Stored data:

------------------------------------------------

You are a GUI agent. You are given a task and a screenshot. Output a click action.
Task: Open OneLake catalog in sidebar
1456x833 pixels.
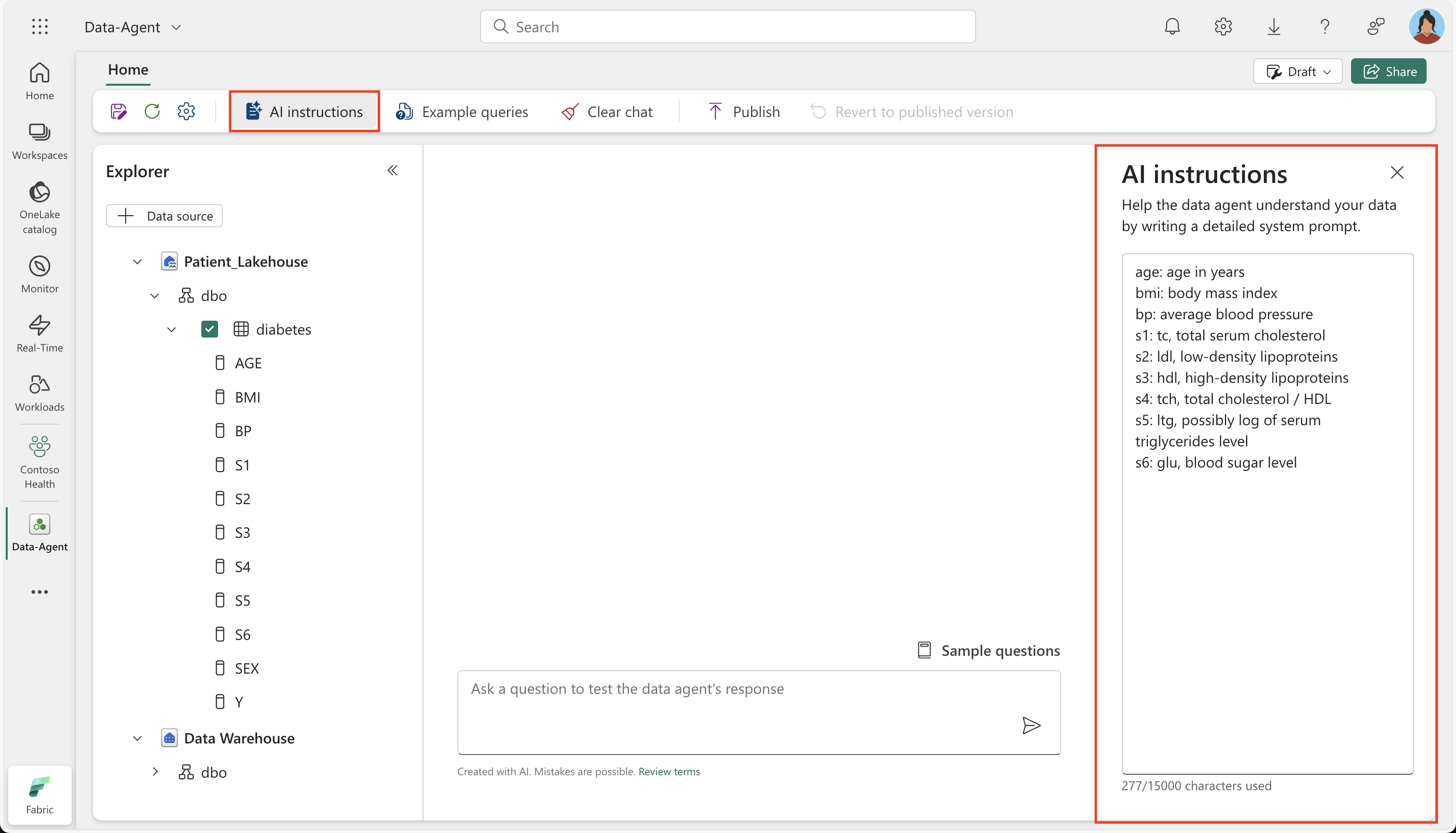coord(39,208)
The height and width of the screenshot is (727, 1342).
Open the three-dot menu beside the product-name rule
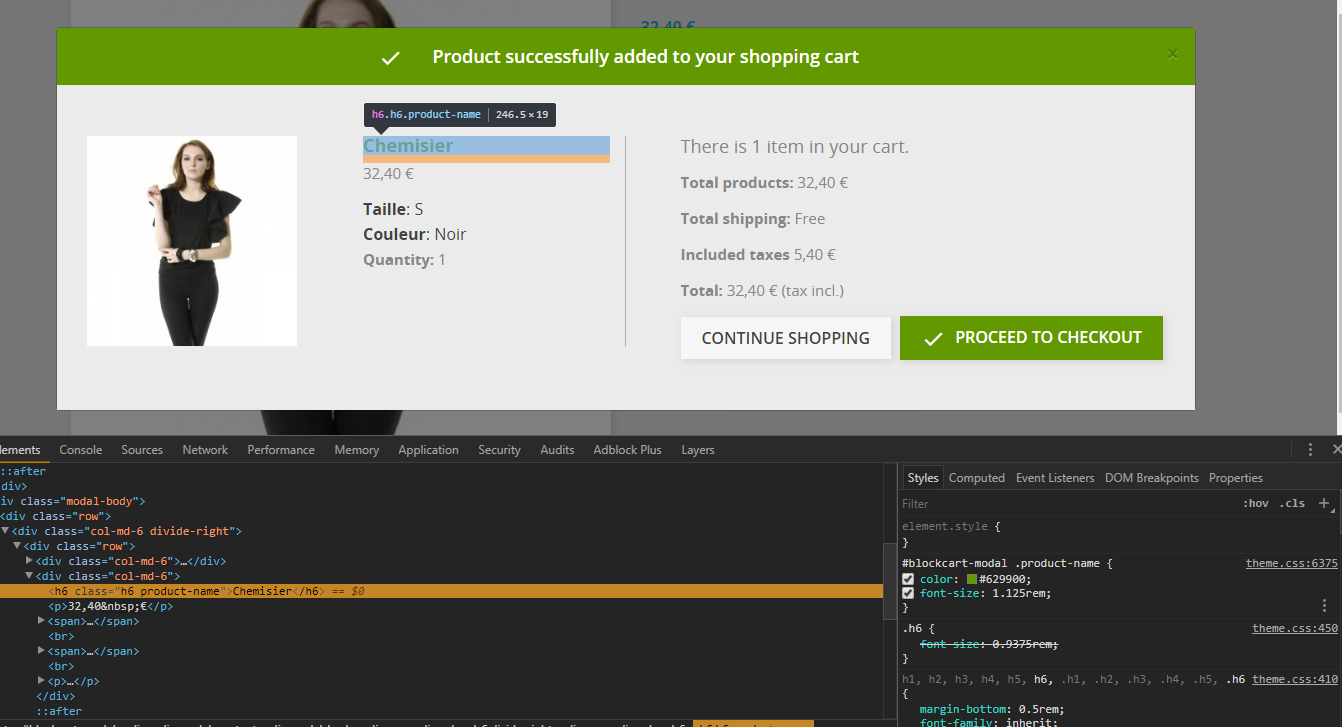click(1324, 605)
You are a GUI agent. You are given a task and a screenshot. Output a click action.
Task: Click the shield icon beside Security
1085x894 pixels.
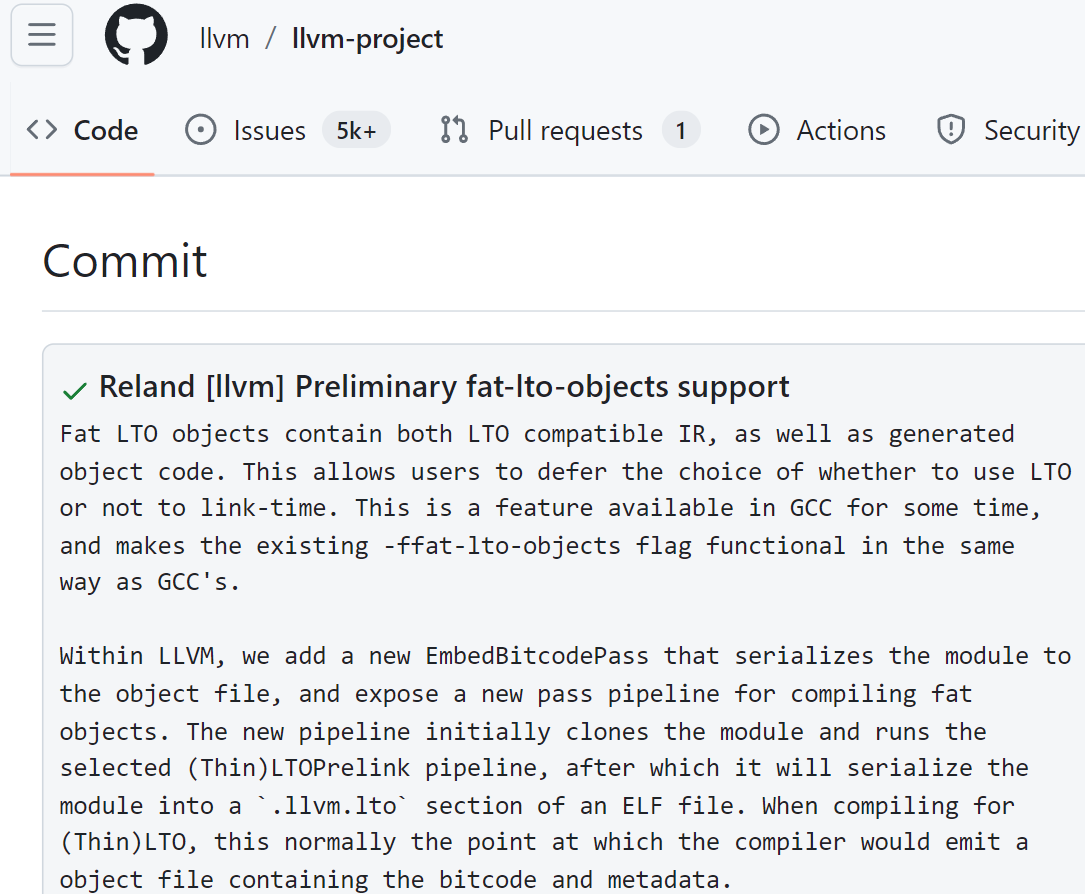pyautogui.click(x=951, y=130)
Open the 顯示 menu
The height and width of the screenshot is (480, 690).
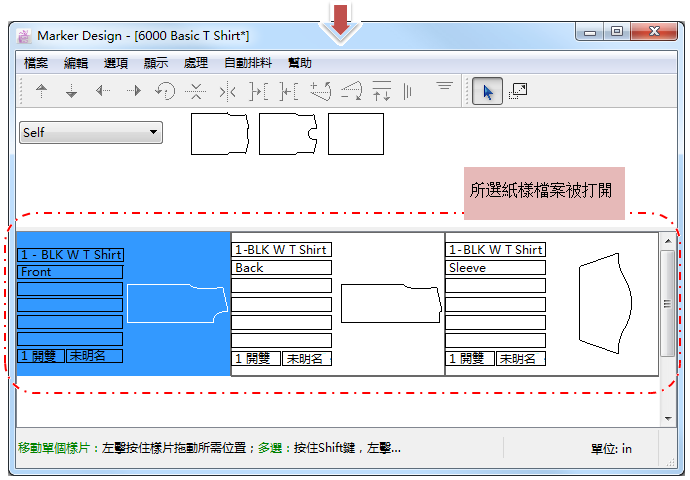pos(156,62)
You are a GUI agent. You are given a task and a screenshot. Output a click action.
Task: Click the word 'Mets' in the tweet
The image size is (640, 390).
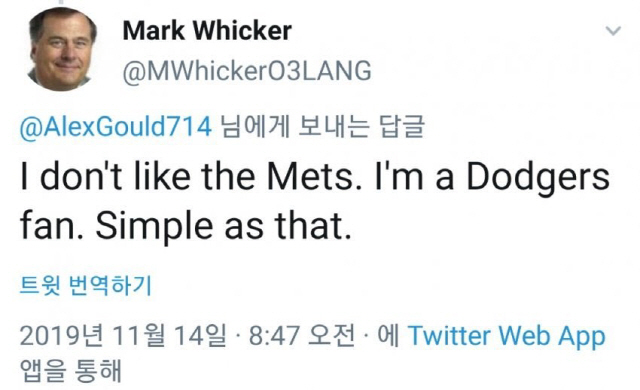(310, 177)

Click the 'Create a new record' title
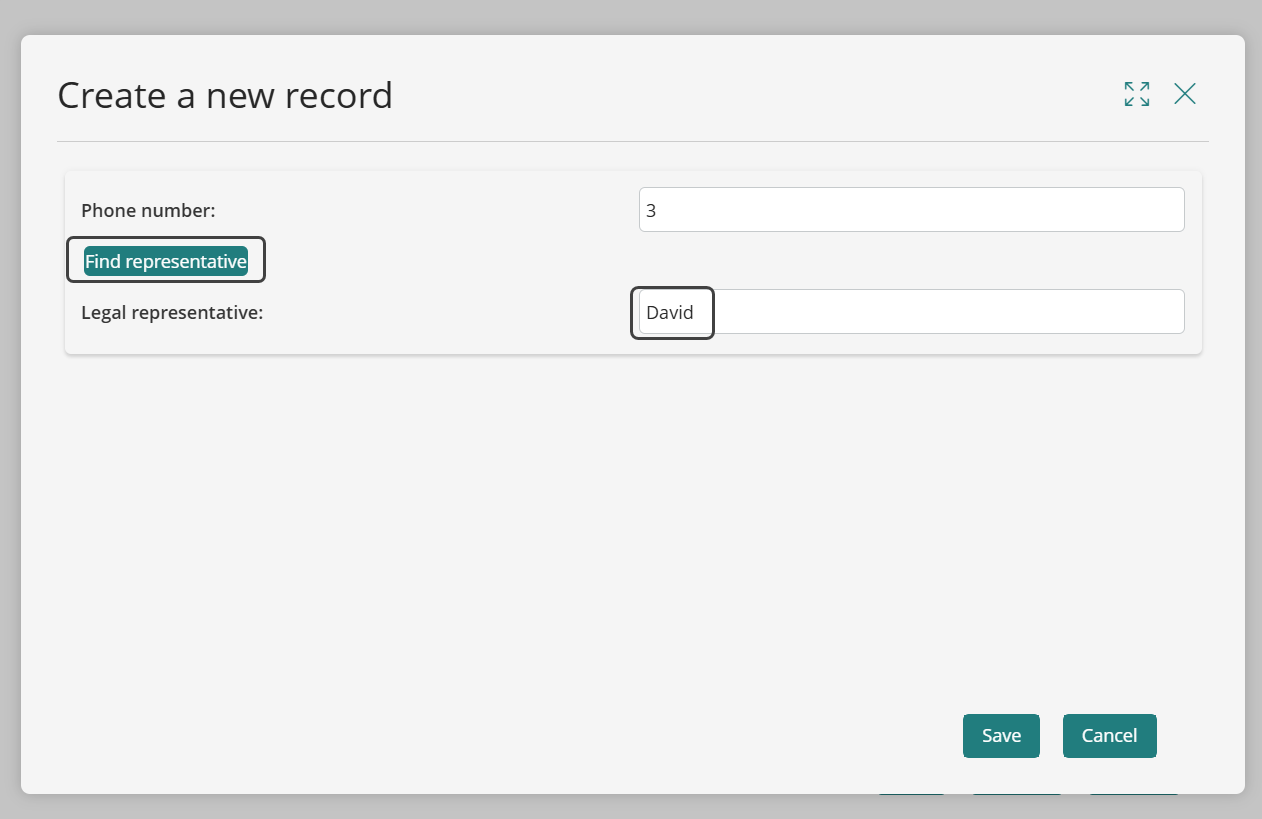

------------------------------------------------

### WHAT YOU NEED TO DO
Restate word for word, and only, the lines from the line that contains "Task: Open OneLake catalog in sidebar" through the end of the data, both included; pictures are not part of the copy.

### TASK RESULT
Task: Open OneLake catalog in sidebar
1456x833 pixels.
coord(39,208)
The height and width of the screenshot is (727, 1342).
Open the three-dot menu beside the product-name rule
click(1324, 605)
You are a GUI agent. You are given a task and a screenshot. Output a click action.
Task: Click the shield icon beside Security
1085x894 pixels.
pyautogui.click(x=951, y=130)
Open the 顯示 menu
The height and width of the screenshot is (480, 690).
pos(156,62)
You are a GUI agent. You are given a task and a screenshot. Output a click action.
Task: Click the word 'Mets' in the tweet
The image size is (640, 390).
(310, 177)

Click the 'Create a new record' title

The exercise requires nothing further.